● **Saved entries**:

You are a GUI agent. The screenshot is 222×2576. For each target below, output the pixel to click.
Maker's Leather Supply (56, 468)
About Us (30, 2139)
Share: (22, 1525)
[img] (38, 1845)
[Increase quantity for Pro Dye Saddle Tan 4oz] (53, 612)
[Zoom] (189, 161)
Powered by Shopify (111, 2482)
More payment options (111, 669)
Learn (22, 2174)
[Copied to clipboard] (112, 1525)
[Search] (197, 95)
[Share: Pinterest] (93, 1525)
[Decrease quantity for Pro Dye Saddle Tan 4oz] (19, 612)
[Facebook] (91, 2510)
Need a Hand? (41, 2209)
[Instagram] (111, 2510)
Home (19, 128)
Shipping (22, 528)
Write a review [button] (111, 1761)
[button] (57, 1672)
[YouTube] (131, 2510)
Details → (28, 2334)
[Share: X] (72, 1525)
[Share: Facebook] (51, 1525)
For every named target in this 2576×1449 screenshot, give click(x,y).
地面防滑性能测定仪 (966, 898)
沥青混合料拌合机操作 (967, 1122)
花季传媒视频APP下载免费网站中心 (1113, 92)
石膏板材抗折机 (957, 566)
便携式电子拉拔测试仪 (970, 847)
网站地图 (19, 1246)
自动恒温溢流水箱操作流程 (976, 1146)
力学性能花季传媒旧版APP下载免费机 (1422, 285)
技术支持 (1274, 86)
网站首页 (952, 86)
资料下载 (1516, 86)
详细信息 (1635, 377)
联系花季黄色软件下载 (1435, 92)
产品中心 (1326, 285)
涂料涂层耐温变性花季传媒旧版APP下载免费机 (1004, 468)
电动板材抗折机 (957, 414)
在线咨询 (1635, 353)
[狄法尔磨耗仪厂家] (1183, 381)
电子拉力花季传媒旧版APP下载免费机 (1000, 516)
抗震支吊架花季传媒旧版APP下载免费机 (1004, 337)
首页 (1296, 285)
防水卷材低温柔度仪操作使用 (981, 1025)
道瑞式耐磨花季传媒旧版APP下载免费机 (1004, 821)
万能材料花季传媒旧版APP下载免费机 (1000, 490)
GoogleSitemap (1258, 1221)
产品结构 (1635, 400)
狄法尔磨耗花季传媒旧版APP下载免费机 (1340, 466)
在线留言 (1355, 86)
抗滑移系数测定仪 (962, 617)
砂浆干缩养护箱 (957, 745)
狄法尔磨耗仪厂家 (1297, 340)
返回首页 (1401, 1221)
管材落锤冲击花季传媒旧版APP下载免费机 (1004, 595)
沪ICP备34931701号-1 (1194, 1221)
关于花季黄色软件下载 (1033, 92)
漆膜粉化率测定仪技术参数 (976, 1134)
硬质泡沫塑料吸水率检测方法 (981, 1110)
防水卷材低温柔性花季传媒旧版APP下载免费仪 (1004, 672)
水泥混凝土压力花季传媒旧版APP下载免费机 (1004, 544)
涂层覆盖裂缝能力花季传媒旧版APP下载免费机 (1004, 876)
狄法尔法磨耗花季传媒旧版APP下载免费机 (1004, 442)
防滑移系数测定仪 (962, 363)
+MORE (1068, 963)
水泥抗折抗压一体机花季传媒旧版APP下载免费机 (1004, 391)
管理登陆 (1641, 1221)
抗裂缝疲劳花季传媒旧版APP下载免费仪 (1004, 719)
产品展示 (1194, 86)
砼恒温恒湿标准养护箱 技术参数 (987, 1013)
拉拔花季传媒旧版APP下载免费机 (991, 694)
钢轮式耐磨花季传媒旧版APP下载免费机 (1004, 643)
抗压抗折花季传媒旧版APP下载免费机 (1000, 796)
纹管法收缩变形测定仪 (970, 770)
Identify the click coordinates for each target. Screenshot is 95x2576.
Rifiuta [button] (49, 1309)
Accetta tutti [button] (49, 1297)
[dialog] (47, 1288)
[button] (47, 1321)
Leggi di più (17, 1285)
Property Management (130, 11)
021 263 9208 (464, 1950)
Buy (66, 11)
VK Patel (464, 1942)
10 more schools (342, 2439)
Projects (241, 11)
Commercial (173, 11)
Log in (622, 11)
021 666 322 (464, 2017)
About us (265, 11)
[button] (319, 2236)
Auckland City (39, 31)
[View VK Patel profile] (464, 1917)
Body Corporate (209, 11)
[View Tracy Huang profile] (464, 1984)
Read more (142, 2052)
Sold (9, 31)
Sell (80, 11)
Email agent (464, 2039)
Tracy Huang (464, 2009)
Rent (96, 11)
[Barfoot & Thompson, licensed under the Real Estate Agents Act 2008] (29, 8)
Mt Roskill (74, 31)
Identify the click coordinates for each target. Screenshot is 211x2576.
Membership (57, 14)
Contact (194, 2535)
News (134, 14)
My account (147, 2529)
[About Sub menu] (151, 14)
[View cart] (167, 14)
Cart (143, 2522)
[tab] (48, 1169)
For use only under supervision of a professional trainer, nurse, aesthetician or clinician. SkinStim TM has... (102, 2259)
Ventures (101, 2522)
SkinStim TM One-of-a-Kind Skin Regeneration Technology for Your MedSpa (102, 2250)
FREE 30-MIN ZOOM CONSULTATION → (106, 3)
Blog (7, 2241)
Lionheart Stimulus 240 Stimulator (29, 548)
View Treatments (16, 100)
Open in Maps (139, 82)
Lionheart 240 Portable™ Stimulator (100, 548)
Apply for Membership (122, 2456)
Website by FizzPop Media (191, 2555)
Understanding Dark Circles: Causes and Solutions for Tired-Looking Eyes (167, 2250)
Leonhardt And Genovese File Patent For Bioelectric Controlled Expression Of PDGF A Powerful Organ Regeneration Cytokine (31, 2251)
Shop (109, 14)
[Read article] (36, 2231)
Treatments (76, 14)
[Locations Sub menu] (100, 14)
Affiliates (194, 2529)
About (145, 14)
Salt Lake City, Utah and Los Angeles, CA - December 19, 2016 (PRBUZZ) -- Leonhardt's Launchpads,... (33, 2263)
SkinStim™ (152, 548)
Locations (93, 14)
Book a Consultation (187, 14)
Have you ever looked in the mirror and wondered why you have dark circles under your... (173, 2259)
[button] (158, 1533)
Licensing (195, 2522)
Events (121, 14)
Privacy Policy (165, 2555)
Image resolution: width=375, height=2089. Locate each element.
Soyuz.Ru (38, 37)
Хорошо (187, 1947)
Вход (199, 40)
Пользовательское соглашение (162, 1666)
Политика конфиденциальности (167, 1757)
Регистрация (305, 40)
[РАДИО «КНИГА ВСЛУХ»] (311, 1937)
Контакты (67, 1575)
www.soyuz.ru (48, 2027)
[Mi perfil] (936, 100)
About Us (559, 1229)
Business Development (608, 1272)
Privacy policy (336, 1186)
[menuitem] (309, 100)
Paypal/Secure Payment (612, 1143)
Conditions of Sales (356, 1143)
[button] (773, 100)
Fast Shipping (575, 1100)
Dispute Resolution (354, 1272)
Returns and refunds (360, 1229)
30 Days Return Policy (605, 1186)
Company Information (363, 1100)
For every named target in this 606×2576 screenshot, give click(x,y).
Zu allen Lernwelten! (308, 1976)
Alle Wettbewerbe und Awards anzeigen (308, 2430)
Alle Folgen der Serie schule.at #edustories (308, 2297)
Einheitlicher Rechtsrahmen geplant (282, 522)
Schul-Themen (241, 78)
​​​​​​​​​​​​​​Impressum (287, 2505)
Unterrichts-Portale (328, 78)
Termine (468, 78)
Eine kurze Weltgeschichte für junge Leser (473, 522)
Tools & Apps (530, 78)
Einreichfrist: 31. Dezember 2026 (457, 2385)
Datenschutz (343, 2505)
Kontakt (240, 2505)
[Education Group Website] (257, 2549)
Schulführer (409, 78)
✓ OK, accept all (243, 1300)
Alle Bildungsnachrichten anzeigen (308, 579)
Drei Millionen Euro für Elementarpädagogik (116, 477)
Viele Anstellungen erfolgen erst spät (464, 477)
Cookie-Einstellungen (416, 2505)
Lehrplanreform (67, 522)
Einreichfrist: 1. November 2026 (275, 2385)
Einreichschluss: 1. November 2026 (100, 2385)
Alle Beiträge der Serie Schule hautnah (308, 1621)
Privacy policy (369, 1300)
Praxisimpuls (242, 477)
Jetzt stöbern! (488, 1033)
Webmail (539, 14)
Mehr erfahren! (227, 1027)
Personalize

● **What the task asks**:
Output the lines above exactly, but only those between the line holding "Log in (622, 11)" and the line holding "Website by FizzPop Media (191, 2555)", inclusive.

● **Answer below**:
Log in (622, 11)
021 666 322 (464, 2017)
About us (265, 11)
[button] (319, 2236)
Auckland City (39, 31)
[View VK Patel profile] (464, 1917)
Body Corporate (209, 11)
[View Tracy Huang profile] (464, 1984)
Read more (142, 2052)
Sold (9, 31)
Sell (80, 11)
Email agent (464, 2039)
Tracy Huang (464, 2009)
Rent (96, 11)
[Barfoot & Thompson, licensed under the Real Estate Agents Act 2008] (29, 8)
Mt Roskill (74, 31)
Identify the click coordinates for each target. Screenshot is 211x2576.
Membership (57, 14)
Contact (194, 2535)
News (134, 14)
My account (147, 2529)
[About Sub menu] (151, 14)
[View cart] (167, 14)
Cart (143, 2522)
[tab] (48, 1169)
For use only under supervision of a professional trainer, nurse, aesthetician or clinician. SkinStim TM has... (102, 2259)
Ventures (101, 2522)
SkinStim TM One-of-a-Kind Skin Regeneration Technology for Your MedSpa (102, 2250)
FREE 30-MIN ZOOM CONSULTATION → (106, 3)
Blog (7, 2241)
Lionheart Stimulus 240 Stimulator (29, 548)
View Treatments (16, 100)
Open in Maps (139, 82)
Lionheart 240 Portable™ Stimulator (100, 548)
Apply for Membership (122, 2456)
Website by FizzPop Media (191, 2555)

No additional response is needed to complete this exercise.